--- BEGIN ---
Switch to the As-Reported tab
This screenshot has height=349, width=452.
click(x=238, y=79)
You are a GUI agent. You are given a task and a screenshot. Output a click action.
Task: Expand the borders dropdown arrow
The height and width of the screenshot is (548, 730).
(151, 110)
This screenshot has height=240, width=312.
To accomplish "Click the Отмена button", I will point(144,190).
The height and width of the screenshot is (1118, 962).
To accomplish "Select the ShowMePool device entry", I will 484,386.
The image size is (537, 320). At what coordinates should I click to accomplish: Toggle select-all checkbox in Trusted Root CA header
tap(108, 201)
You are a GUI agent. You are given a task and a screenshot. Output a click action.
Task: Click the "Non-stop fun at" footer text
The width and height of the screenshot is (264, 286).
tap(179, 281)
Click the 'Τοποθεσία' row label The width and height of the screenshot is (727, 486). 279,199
--- END ---
--- BEGIN ---
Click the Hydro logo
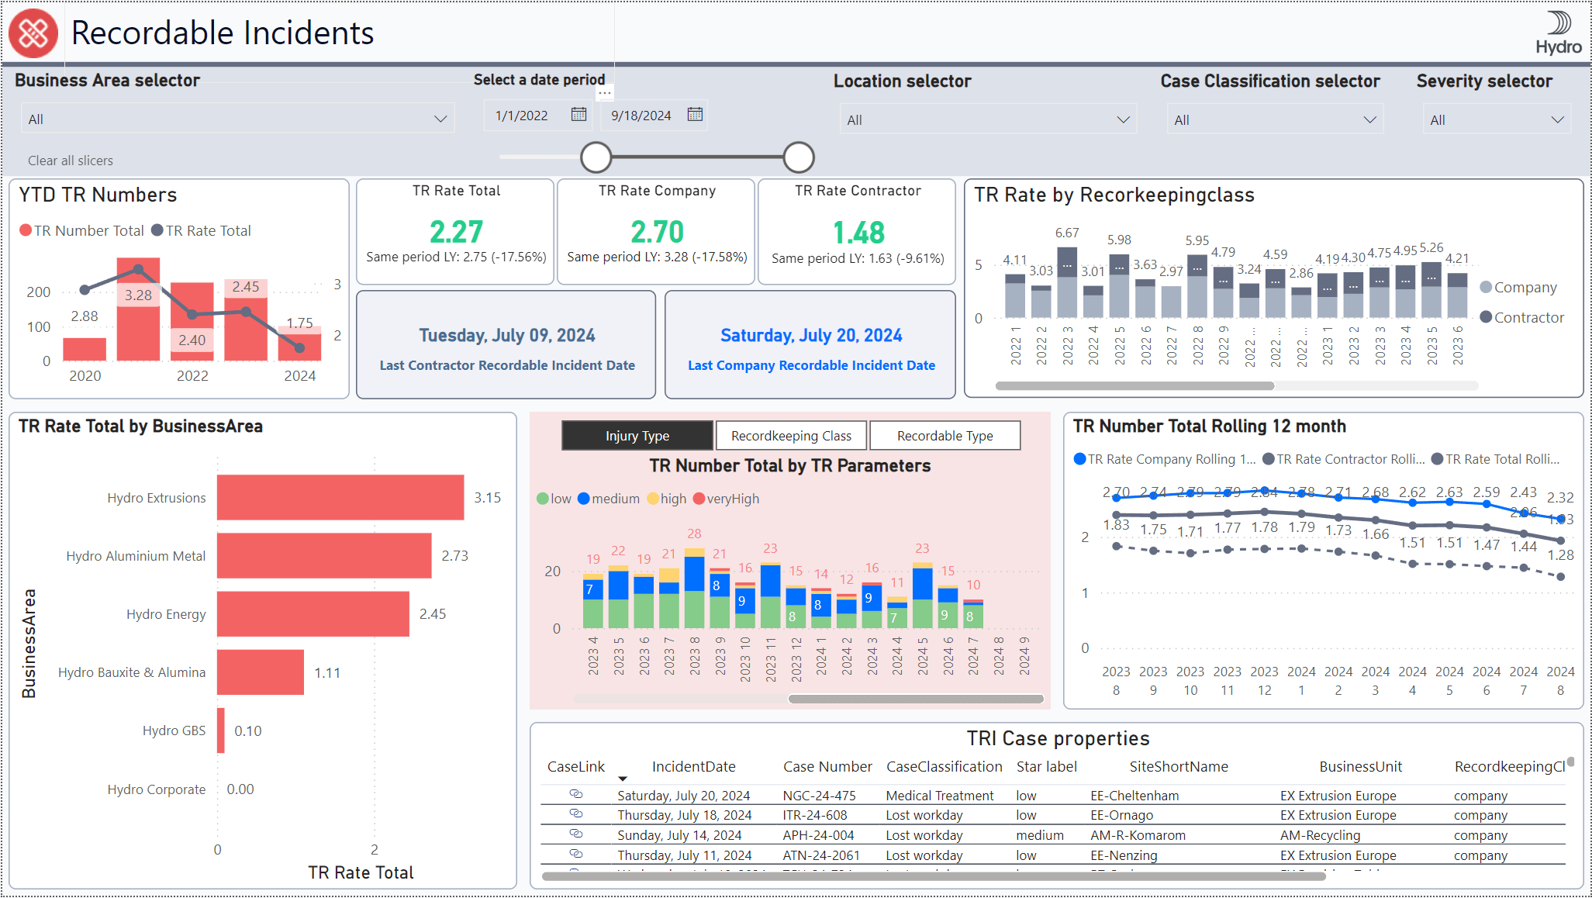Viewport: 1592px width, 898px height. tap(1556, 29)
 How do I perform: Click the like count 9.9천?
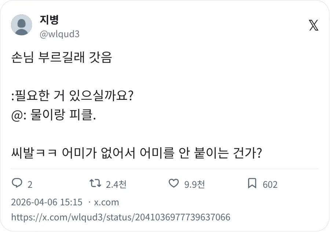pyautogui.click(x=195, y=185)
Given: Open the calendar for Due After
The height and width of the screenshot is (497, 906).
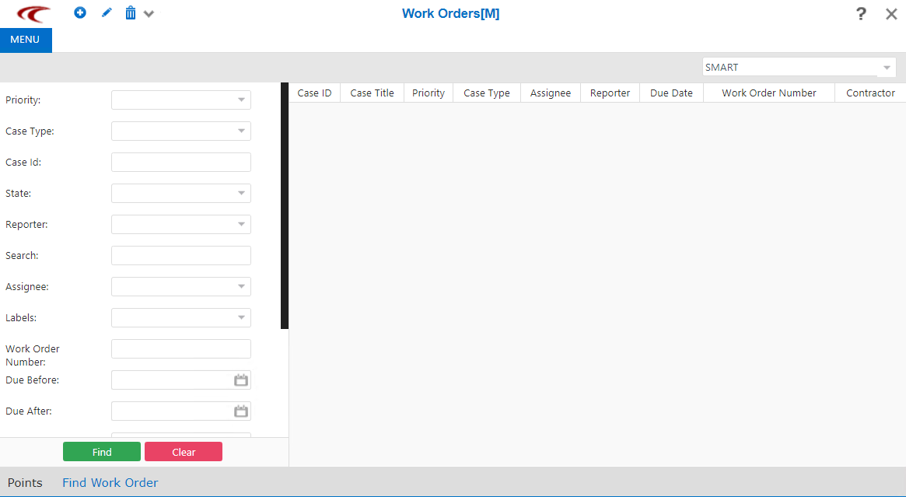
--- END ---
--- BEGIN ---
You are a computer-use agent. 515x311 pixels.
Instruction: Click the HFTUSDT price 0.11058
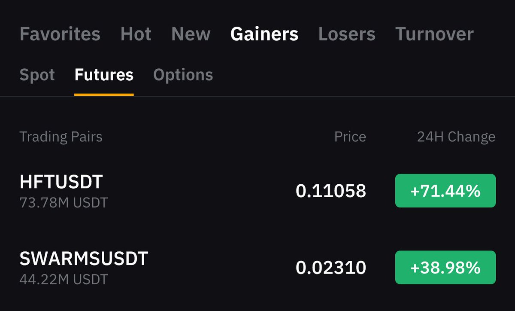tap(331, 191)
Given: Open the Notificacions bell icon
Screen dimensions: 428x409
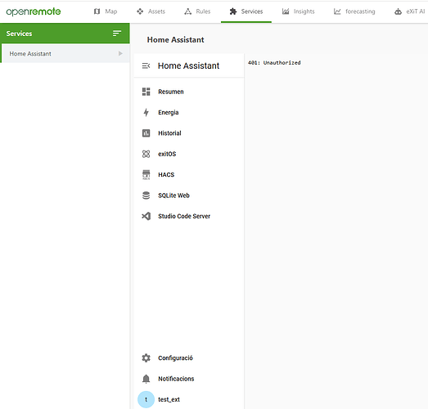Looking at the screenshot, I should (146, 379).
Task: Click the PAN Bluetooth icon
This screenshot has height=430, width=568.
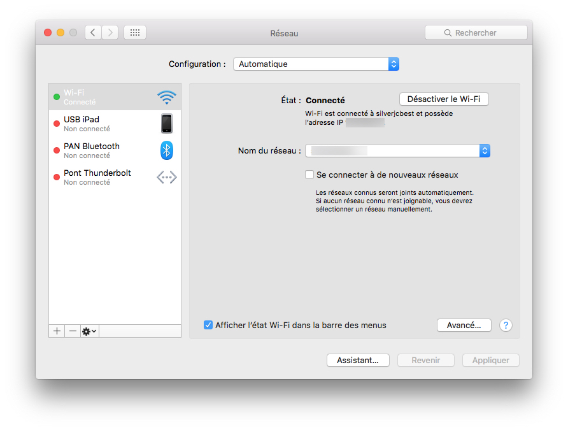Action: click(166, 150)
--- END ---
PROBLEM STATEMENT: Could you rewrite the stretch of the listing from the line containing "Switch to the As-Reported tab" through the line containing "I will point(144,190).", substituting "drop-down" for "dropdown" and leaving everything else as it is?

ANSWER TO THE PROBLEM:
Switch to the As-Reported tab
This screenshot has height=349, width=452.
click(x=238, y=79)
You are a GUI agent. You are given a task and a screenshot. Output a click action.
Task: Expand the borders drop-down arrow
The height and width of the screenshot is (548, 730).
(151, 110)
This screenshot has height=240, width=312.
To accomplish "Click the Отмена button", I will point(144,190).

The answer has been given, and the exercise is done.